Yale University will grant the Peruvian government title to all of the artifacts excavated from Machu Picchu currently housed in the University’s Peabody Museum, the University and the government of Peru announced Friday night.

As part of the agreement, all of the “museum-quality” artifacts and some of the research collection will return to Peru, to be housed in a $5 million museum and research center set to open in 2009. A portion of the materials will remain at Yale for ongoing research, and the University will continue to study the artifacts with Peruvian archaeologists, said Peruvian Housing Minister Hernan Garrido-Lecca, who led the Peruvian delegation to New Haven.

The agreement to the long-standing dispute was reached after 14 hours of negotiations at Yale on Friday, Garrido-Lecca said. The delegation met Friday with University officials including President Richard Levin, General Counsel Dorothy Robinson, and Peabody Museum Director Michael Donoghue.

Yale and Peru are planning an exhibition of the Machu Picchu artifacts that will travel internationally before returning to Cuzco, Peru, for the new museum’s opening in 2009.

University and Peruvian officials said they hope the agreement will set an example for how similar disputes might be handled in the future.

“This understanding represents a new model of international cooperation providing for the collaborative stewardship of cultural and natural treasures,” Yale and Peru said in a joint statement released Friday night.

Garrido-Lecca said he is pleased that Yale and Peru will continue to work together — both at the University and in Peru — to research the 15th-century culture of Machu Picchu.
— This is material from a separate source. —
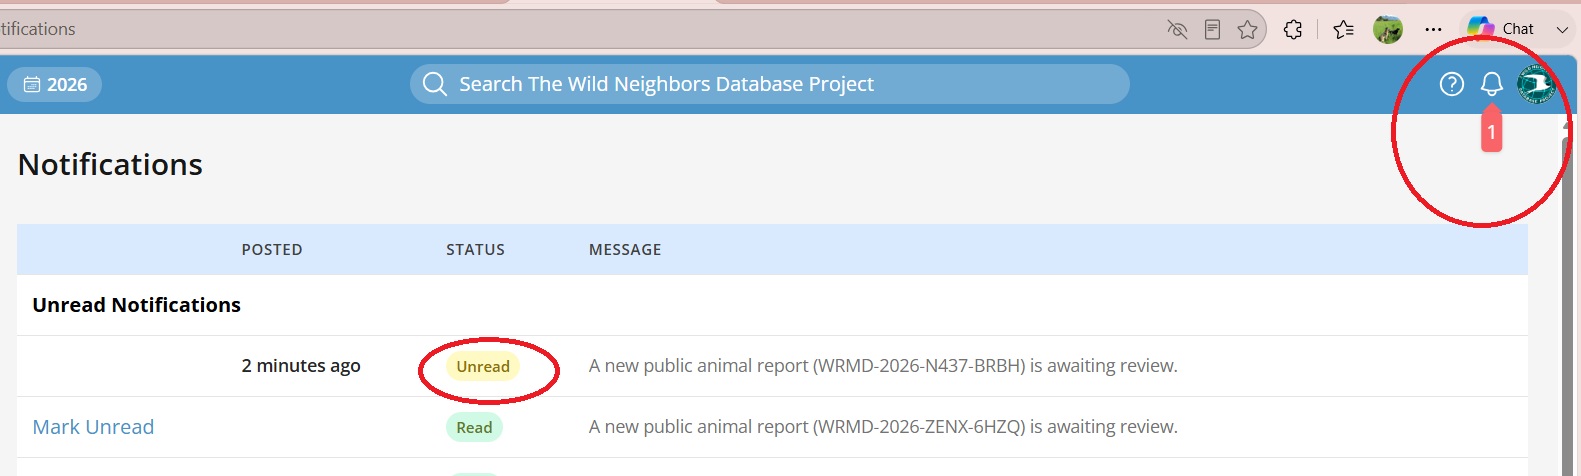Open the notifications bell icon
Screen dimensions: 1581x476
click(1491, 84)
“It’s in our own interest to have such fine institutions as Yale University and the Peabody Museum and many others, hopefully, interested in carrying out research on our objects,” Garrido-Lecca said at a meeting with Yale students Saturday morning. “It would be foolish on our part not to take advantage of this interest.”

Garrido-Lecca said that during talks yesterday he showed artifact curator and Yale professor Richard Burger a catalog of 10,000 Inca artifacts currently held in Peru. Garrido-Lecca offered to send these artifacts — including bones, ceramics, metal pieces and textiles — to Yale for study at the University.

“You should have seen Richard Burger’s face when I gave him 10,000 pieces,” Garrido-Lecca said. “It was like a kid looking at a toy.”

Yale scholar Hiram Bingham III is credited with rediscovering the lost civilization of Machu Picchu. He traveled to conduct excavations at the site three times between 1911 and 1915, and he sent many of the artifacts back to Yale for study.

Garrido-Lecca said the official agreement between Yale and Peru will be signed within 60 days.